◆ EXERCISE PROMPT ◆
Give back an exact repetition of the material below, from its first line through the line that contains "The image size is (1568, 557).", both included, minus the pictures.

══ GIVEN RECORDS

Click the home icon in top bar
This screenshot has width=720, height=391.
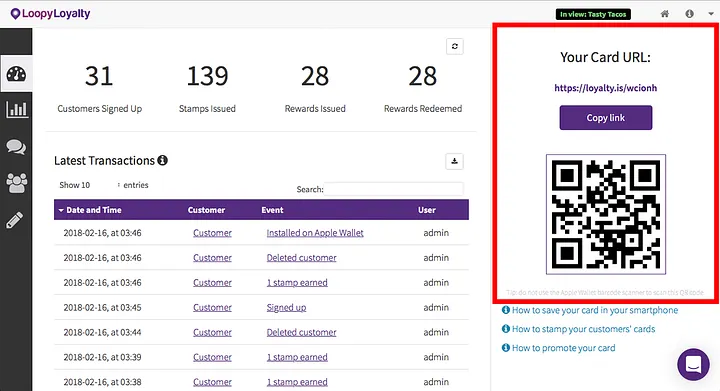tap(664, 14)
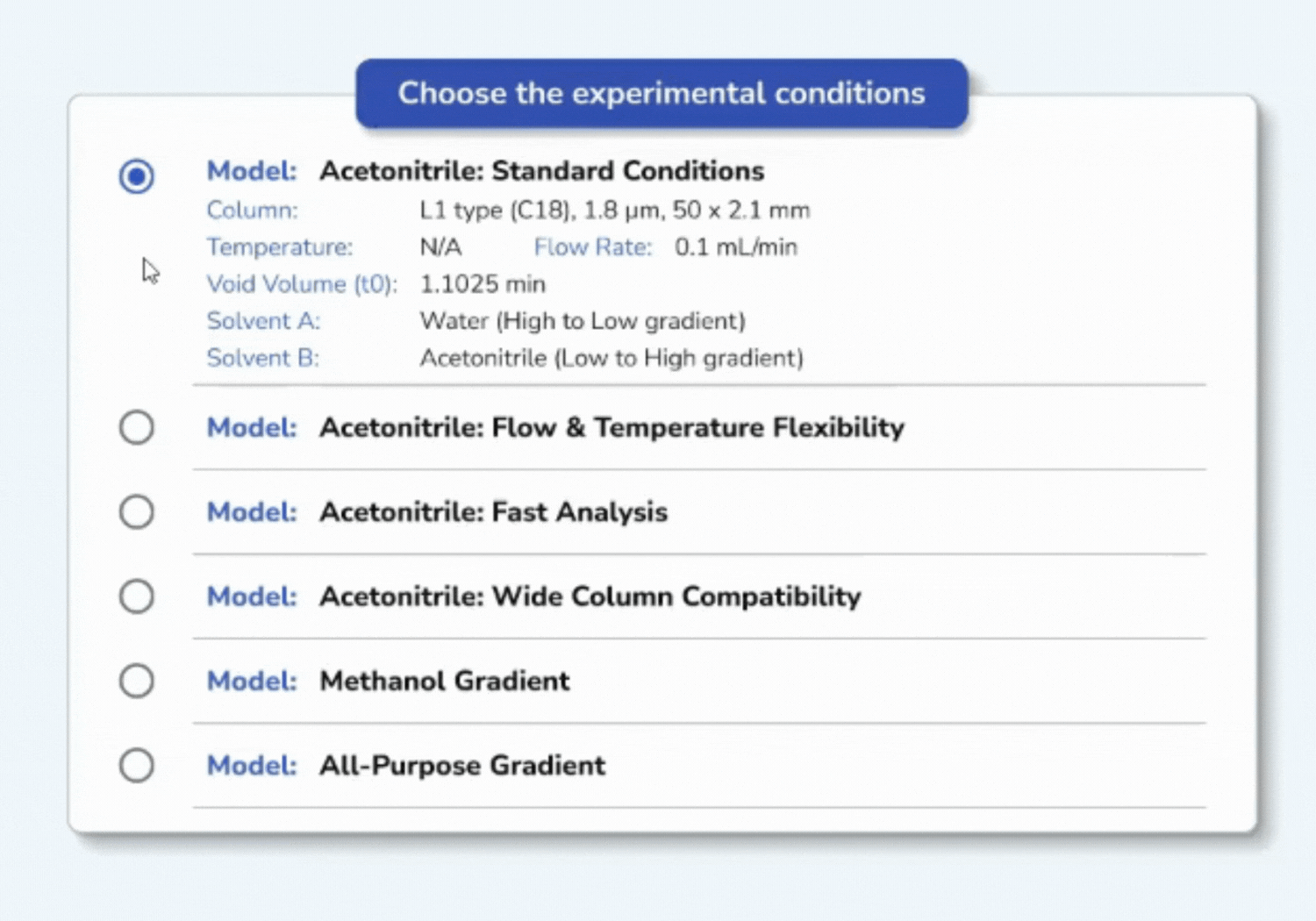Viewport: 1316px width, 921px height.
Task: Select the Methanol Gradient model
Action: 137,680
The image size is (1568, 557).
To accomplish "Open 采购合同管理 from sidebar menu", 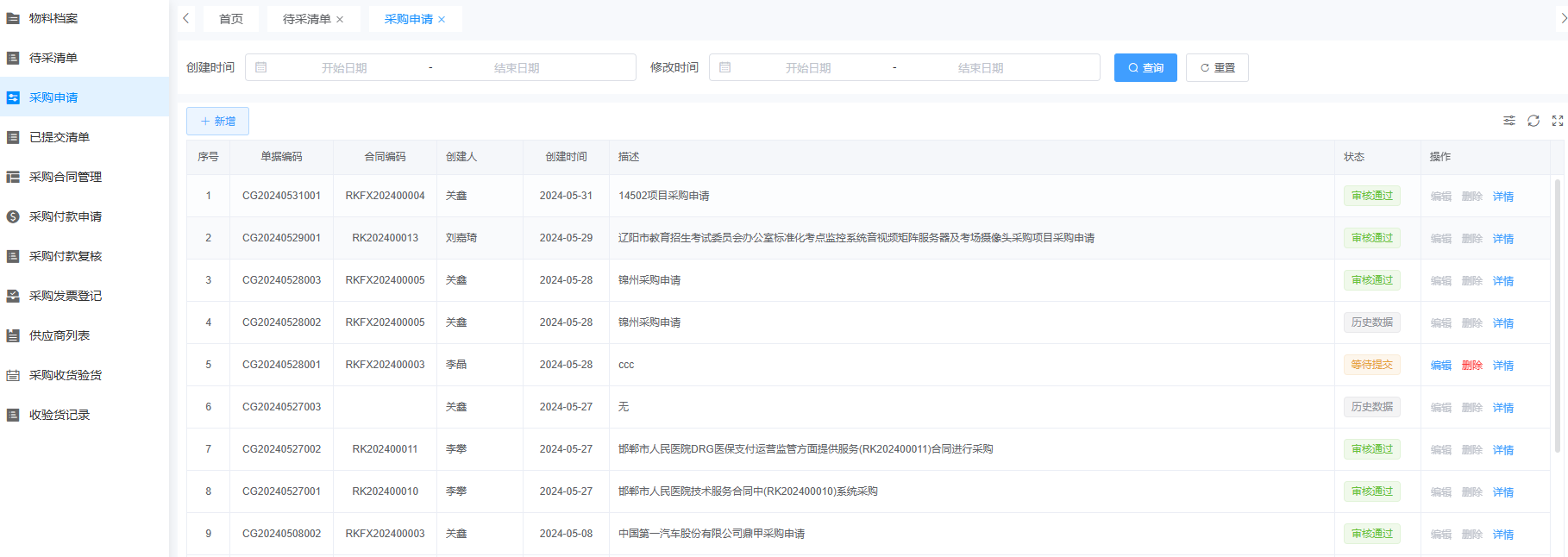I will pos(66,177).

════

◆ RESPONSE AREA ◆
Click the home icon in top bar
This screenshot has width=720, height=391.
tap(664, 14)
Viewport: 1316px width, 921px height.
Task: Select the Methanol Gradient model
Action: 137,680
The image size is (1568, 557).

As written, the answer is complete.